■ TASK TO CARRY OUT ■
For the entries below, the result should be an exact transcription of the lines from the one with "Viewport: 960px width, 720px height." up to and including the one with "Task: Tap the NR-NSA Testing title", and only those.

(Stored items)
..........

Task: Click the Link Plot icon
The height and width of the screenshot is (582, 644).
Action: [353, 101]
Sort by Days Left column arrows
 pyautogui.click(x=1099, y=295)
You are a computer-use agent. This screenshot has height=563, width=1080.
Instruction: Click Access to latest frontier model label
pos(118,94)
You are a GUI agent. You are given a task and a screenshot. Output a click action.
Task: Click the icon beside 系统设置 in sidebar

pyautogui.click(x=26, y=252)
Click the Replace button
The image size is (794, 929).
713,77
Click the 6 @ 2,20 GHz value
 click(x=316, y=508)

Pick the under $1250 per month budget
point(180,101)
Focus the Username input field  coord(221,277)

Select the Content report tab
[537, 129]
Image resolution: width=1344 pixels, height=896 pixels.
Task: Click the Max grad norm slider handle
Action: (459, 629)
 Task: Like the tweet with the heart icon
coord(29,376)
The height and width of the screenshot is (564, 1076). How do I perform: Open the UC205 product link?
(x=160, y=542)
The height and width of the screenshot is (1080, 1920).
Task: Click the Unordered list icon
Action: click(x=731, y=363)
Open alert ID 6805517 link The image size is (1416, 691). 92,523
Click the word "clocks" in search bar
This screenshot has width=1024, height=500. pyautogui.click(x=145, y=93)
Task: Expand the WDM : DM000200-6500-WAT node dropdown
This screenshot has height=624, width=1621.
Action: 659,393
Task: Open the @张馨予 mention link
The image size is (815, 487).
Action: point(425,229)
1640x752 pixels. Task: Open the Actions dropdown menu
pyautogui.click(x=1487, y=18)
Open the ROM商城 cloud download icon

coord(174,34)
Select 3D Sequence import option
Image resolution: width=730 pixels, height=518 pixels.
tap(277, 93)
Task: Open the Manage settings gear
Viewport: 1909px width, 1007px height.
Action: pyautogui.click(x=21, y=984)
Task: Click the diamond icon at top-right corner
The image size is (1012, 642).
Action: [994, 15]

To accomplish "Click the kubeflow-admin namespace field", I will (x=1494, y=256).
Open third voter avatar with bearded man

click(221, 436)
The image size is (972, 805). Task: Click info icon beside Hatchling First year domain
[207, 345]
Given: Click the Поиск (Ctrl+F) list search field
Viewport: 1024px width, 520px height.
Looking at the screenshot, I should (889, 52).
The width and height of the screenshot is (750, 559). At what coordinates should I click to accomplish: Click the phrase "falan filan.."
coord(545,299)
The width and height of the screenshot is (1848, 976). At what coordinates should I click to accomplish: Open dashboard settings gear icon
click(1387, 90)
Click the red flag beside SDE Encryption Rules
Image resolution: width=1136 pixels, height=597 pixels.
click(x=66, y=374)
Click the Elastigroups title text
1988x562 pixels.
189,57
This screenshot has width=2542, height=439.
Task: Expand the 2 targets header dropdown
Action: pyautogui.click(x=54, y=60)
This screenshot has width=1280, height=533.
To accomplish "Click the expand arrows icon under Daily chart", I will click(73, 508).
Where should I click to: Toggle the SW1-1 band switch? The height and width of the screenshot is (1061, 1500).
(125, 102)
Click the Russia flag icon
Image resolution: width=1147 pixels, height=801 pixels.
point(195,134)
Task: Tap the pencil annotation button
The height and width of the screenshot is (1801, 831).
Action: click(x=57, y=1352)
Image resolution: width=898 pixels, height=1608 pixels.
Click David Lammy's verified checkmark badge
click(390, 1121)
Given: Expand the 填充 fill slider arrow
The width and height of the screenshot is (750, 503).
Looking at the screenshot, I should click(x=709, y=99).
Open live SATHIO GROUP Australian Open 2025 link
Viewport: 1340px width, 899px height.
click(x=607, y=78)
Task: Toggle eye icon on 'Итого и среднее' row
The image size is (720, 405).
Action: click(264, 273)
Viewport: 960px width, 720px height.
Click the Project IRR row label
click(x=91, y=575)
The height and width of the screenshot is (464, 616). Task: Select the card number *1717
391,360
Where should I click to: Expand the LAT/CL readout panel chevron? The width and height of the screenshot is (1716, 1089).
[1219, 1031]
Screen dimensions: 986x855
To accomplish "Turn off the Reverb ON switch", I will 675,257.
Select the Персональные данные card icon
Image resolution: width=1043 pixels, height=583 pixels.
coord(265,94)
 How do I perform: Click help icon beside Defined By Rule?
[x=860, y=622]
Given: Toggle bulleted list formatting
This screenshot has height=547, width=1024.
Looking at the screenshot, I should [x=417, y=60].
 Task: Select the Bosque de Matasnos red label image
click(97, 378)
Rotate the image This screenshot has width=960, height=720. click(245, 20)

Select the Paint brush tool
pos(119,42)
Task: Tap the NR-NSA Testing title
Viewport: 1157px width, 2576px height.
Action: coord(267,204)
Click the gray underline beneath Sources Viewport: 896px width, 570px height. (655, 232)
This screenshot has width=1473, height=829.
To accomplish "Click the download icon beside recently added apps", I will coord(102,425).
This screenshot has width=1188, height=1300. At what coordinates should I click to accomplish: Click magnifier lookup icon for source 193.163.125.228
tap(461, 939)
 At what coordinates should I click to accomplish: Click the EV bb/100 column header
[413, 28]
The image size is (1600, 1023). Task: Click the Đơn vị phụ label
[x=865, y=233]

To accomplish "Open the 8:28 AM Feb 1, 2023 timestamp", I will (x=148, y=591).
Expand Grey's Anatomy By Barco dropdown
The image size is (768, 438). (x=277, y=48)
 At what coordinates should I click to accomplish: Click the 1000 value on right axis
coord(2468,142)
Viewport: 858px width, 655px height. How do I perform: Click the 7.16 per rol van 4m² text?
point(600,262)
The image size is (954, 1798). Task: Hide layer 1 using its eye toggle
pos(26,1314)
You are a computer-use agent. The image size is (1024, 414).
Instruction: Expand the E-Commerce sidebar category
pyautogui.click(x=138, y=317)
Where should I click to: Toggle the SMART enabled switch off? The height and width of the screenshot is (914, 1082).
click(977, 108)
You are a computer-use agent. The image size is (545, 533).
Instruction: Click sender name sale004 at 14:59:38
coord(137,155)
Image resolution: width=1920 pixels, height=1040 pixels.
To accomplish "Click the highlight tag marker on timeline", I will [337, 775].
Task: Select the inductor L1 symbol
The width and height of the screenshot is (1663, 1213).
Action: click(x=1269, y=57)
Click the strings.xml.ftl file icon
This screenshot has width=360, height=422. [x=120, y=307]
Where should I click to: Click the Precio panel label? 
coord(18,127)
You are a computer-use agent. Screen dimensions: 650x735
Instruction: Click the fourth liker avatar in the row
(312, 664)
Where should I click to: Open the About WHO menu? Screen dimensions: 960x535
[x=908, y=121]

..........

■ RESPONSE BOX ■
Viewport: 960px width, 720px height.
Click the Project IRR row label
click(x=91, y=575)
The height and width of the screenshot is (464, 616). Task: Select the card number *1717
391,360
Where should I click to: Expand the LAT/CL readout panel chevron? The width and height of the screenshot is (1716, 1089).
[1219, 1031]
Screen dimensions: 986x855
To accomplish "Turn off the Reverb ON switch", I will 675,257.
Select the Персональные данные card icon
Image resolution: width=1043 pixels, height=583 pixels.
coord(265,94)
 How do I perform: Click help icon beside Defined By Rule?
[x=860, y=622]
Given: Toggle bulleted list formatting
This screenshot has height=547, width=1024.
Looking at the screenshot, I should [x=417, y=60].
 Task: Select the Bosque de Matasnos red label image
click(97, 378)
Rotate the image This screenshot has width=960, height=720. click(245, 20)

Select the Paint brush tool
pos(119,42)
Task: Tap the NR-NSA Testing title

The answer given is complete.